Kritik serupa juga dilayangkan oleh Yayasan Lembaga Konsumen Indonesia (YLKI). Menurut Sekretaris Eksekutif YLKI, Rio Priambodo, seharusnya peserta asuransi dijamin 100 persen oleh perusahaan sebagai bentuk pertanggungan penuh kepada konsumen. Rio menekankan bahwa pertanggungan ini sejatinya merupakan risiko yang telah menjadi tanggung jawab perusahaan asuransi. Ia mengungkapkan kekecewaannya karena konsumen dihadapkan pada perubahan yang ‘tidak menguntungkan dan cenderung merugikan’ di tengah jalan. Oleh karena itu, YLKI mendesak OJK untuk segera mengkaji ulang aturan co-payment ini.

Menanggapi berbagai masukan dan kritik, Pelaksana tugas Kepala Departemen Literasi, Inklusi Keuangan dan Komunikasi OJK, Ismail Riyadi, memberikan penjelasan.
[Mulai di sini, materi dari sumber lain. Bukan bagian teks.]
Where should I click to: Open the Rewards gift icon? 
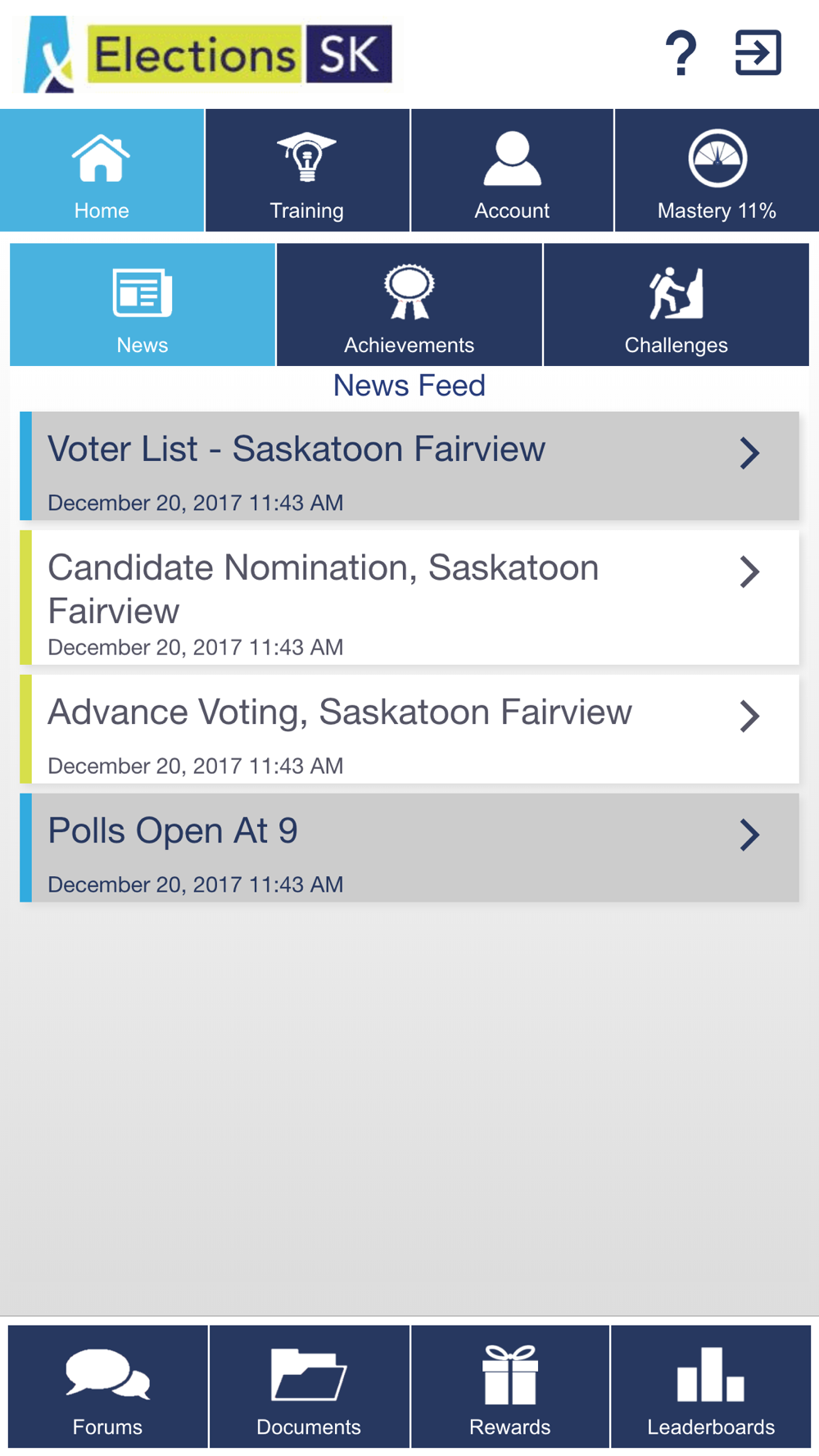pyautogui.click(x=509, y=1373)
Ia memaparkan bahwa Surat Edaran OJK tersebut diterbitkan dengan mempertimbangkan tren inflasi medis yang terus meningkat secara global. Ismail menegaskan bahwa melalui ketentuan ini, OJK berupaya ‘mendorong efisiensi pembiayaan layanan kesehatan jangka panjang’.

Lebih lanjut, Ismail menjelaskan bahwa skema co-payment juga bertujuan untuk mendorong pemanfaatan layanan medis dan layanan obat yang lebih berkualitas. Ia menambahkan bahwa kebijakan ini diharapkan akan berdampak positif pada premi asuransi kesehatan yang lebih terjangkau atau ‘affordable’, karena potensi peningkatan premi dapat dimitigasi dengan lebih baik. Berdasarkan pengalaman di berbagai negara, OJK mencatat bahwa skema co-payment dapat meningkatkan kesadaran peserta dalam memanfaatkan layanan medis yang ditawarkan fasilitas kesehatan secara lebih bijak.
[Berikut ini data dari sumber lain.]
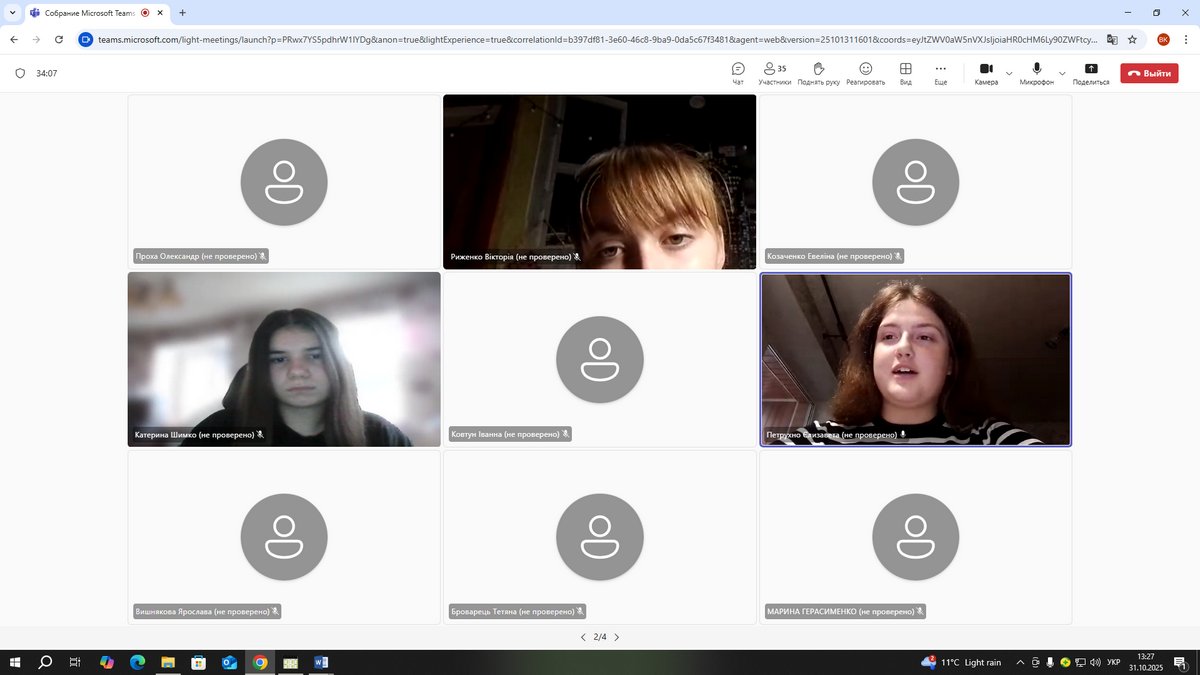
Task: Click the Share screen icon
Action: 1090,69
Pilihan Editor: Dari Pinjol ke Pindar, Bisakah OJK Mencegah Fraud di Industri Peer-to-Peer Lending?

Ringkasan

Otoritas Jasa Keuangan (OJK) telah mengeluarkan kebijakan baru per 1 Januari 2026 yang mewajibkan skema co-payment untuk produk asuransi kesehatan. Aturan ini, yang termuat dalam Surat Edaran OJK Nomor 7 tahun 2025, mengharuskan pemegang polis menanggung setidaknya 10 persen dari total klaim, dengan batas maksimum tanggungan Rp300.000 untuk rawat jalan dan Rp3.000.000 untuk rawat inap. Kebijakan ini segera menjadi sorotan DPR, yang akan mendalami dasar argumentasinya, serta menuai kritik tajam dari lembaga konsumen seperti FKBI dan YLKI, yang menilai aturan ini merugikan konsumen dan mendesak OJK untuk mengkaji ulang.

OJK menjelaskan bahwa kebijakan co-payment ini diterbitkan untuk merespons tren inflasi medis global dan mendorong efisiensi pembiayaan layanan kesehatan jangka panjang. Langkah ini juga bertujuan untuk mendorong pemanfaatan layanan medis yang lebih berkualitas serta menjaga premi asuransi kesehatan tetap terjangkau. OJK meyakini skema ini dapat meningkatkan kesadaran peserta dalam memanfaatkan layanan medis secara lebih bijak, berdasarkan pengalaman di berbagai negara.